Martes 02 de febrero de 2010
Ha ocurrido ya en otras partes del mundo donde la violencia se instala durante un período de tiempo más o menos largo -Bosnia, Ruanda, Afganistán entre otros-: la reiteración de atentados hace que éstos empiecen a verse como algo normal. Es lo que sucede en Irak, donde la última salvajada de la insurgencia dejaba un saldo de 42 víctimas mortales y más de un centenar de heridos. En días así resulta hasta grosero comparar las estadísticas actuales con las del pasado año por estas mismas fechas, cunado la cifra de fallecidos por acciones violentas era mucho mayor. Pero es un hecho.
En esta ocasión, no cabe imputar responsabilidad alguna a las fuerzas internacionales que aún se hallan en el país. Hace mucho tiempo que la violencia en Irak es patrimonio casi exclusivo de una insurgencia alimentada por Al Qaeda y cuya única pretensión es la desestabilización total del Irak para convertirlo en una suerte de Afganistán talibán. Pero también, y conviene recordarlo, subyace de fondo el ancestral conflicto entre chiíes y suníes, cuyo balance de muertos es aterrador. Por un lado, Sadam Hussein –suní- reprimió de forma sangrienta a los chiítas durante muchos años. Por otro lado, el vecino Irán -mayoritariamente chií- no hace un solo esfuerzo por atemperar la tensión; antes al contrario, exalta los ánimos hasta donde le es posible.

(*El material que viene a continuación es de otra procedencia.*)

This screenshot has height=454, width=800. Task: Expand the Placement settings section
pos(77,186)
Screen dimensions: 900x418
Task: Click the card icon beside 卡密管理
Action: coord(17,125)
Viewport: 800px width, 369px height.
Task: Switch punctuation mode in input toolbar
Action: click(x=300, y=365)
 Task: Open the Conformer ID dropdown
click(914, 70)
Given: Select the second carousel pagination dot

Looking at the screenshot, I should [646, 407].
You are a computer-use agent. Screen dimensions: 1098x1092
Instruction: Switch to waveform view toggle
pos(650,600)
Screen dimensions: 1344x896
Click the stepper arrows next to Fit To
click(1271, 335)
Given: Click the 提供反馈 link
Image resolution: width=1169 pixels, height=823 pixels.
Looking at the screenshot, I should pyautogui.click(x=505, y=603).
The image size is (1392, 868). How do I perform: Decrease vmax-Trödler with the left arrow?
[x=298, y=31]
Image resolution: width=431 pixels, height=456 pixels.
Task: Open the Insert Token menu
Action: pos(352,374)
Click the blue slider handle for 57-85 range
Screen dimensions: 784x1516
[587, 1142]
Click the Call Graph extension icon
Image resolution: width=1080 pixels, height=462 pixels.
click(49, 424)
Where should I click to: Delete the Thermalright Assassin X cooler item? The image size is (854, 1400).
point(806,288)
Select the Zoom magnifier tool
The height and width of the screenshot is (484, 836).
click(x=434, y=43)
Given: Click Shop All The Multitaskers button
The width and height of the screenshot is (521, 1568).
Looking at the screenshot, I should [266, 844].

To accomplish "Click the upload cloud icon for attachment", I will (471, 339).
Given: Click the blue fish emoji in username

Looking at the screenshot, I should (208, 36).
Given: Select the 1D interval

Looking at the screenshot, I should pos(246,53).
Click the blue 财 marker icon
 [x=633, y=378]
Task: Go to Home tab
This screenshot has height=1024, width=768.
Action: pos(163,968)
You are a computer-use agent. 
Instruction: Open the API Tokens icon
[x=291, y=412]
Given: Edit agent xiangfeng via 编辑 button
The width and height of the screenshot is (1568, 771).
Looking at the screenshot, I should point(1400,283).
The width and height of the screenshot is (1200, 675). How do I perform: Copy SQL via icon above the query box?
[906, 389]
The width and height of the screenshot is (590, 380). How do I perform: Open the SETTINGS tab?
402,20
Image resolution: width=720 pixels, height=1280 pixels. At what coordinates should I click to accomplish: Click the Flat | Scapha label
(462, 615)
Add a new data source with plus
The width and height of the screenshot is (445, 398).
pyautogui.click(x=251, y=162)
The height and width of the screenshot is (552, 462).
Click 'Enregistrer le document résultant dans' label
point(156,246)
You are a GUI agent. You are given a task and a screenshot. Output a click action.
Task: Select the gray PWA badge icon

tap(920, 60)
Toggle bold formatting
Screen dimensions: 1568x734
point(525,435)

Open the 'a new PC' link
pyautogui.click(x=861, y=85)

Los últimos atentados en Irak son reflejo pues de un conflicto eminentemente religioso entre musulmanes de uno y otro signo. Hacer conjeturas sobre si Occidente puede hacer algo más denota ignorancia o simplemente mala intención. Han de ser las máximas autoridades suníes y chiíes quienes aparquen sus diferencias y se sienten a negociar una vía de entendimiento imprescindible. Y, de paso, que condenen el terrorismo sin ambages, para erradicar de una vez por todas el siniestro maridaje Islam-terrorismo. Una inmensa mayoría de musulmanes en todo el mundo abomina de estos actos. Pero falta una concienciación pública para que los terroristas entiendan que no cuentan con apoyo popular, más o menos clandestino. El día que esto suceda, la batalla contra el fundamentalismo habrá dado un giro copernicano.